There is also the urgent need for research that would assess the level of genetic counselling and psychotherapy being offered individuals living with SCD during their crisis state and steady state whether they are appropriate and whether they are being implemented properly. Appropriate psychological interventions can profoundly alter sets of beliefs, ways of thinking, affective states and patterns behaviour.

Added to this is the urgent need to train enough genetic counselors and psychotherapists with special focus on SCD and stem cell transplantation across sub-Saharan Africa where the disorder is prevalent, and most especially Nigeria which has the largest burden of SCD globally.

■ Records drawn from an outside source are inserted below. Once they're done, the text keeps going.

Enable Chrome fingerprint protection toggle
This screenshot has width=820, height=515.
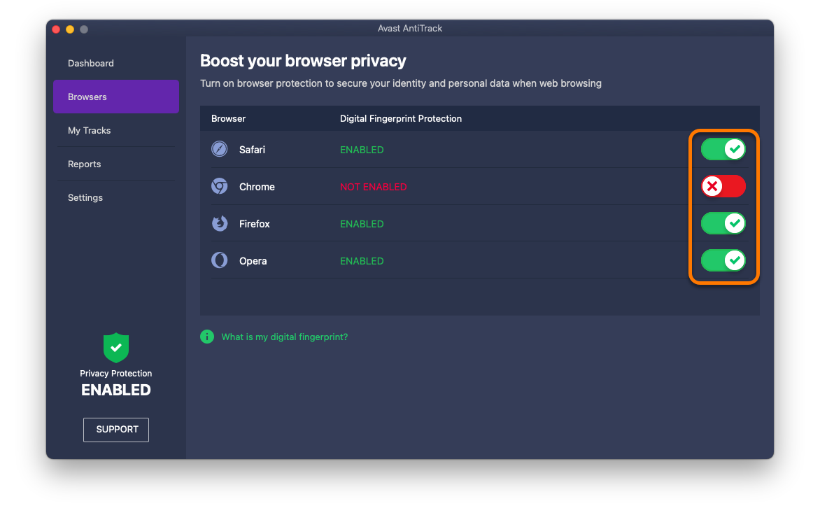[723, 186]
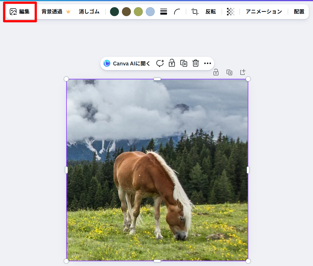Click Canva AIに聞く button
313x266 pixels.
point(127,63)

The hall mark of psychotherapy and genetic couselling in Nigeria for SCD and SCT shall be meeting the psychosocial health needs of the patients, the donor and family members. Because of the unique nature of the transplant experience, psychosocial assessment and interventions should be a high priority. The transplant procedure itself is complex and although the mortality has improved over the years since transplants began in the 1970’s it continues to be a significant stressor. The recovery after transplant can come with prolonged physical and psychological set-backs, and extreme social strain on the patient’s caregiver, friends and family members. In addition, the transplant experience can include multiple hospital readmissions for acute complications, slow recovery and long-term issues (Eldredge, Nail, Maziarz, Hansen, Ewing & Archbold, 2006).

12. Conclusion

Sickle Cell Disorder (SCD) is an inherited disease of red blood cells characterized by pain episodes, anemia (shortage of red blood cells), serious infections and damage to vital organs which vary greatly from one person to the next. This disorder has no widely available cure in Nigeria. Allogenic stem cell transplantation is the only treatment option with curative potentials, but is not readily affordable to most SCD affected families in sub-Saharan Africa.

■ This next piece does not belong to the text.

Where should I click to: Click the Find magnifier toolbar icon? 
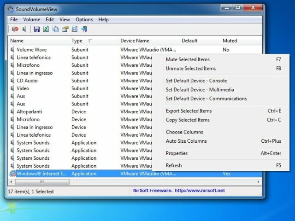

Generally, hematopoietic cell transplantation (HCT) for sickle cell disease (SCD) has a strong track record of efficacy and there is growing appreciation that its benefits exceed its risks in selected individuals. The results of transplantation are best when performed in children with a sibling donor who is HLA-identical. Globally, Nigeria has the largest burden of this disorder. Government’s commitment and strong political will are needed to support and fund all activities and research geared towards effective management of SCDs in Nigeria so that stem cell transplantation can become a clinical curative and affordable reality for patients with sickle cell disorders and their families.

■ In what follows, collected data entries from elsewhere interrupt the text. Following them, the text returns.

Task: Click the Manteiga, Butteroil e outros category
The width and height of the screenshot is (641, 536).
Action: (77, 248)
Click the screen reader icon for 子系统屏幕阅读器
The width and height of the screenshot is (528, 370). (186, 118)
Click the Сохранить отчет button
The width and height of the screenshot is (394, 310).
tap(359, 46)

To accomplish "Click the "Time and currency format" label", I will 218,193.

While there appears to be a considerable benefit to those who survive with stable engraftment of donor cells, there are also significant health risks to those who undergo this treatment. Therefore, engagement of trained psychotherapists and genetic counselors with focus on SCD and HCT with the patients, donors and their families should be conducted to ensure informed consent for this procedure. Presently, HCT is reserved for patients who have experienced significant complications of sickle cell disease, such as stroke, recurrent episodes of acute chest syndrome or intractable vaso-occlusive pain. Consequently, Nigeria is in dire need of strong institutional support for and training of psychotherapists and genetic counselors for the psychosocial management of patients with SCD, allogenic stem cell donors and their families.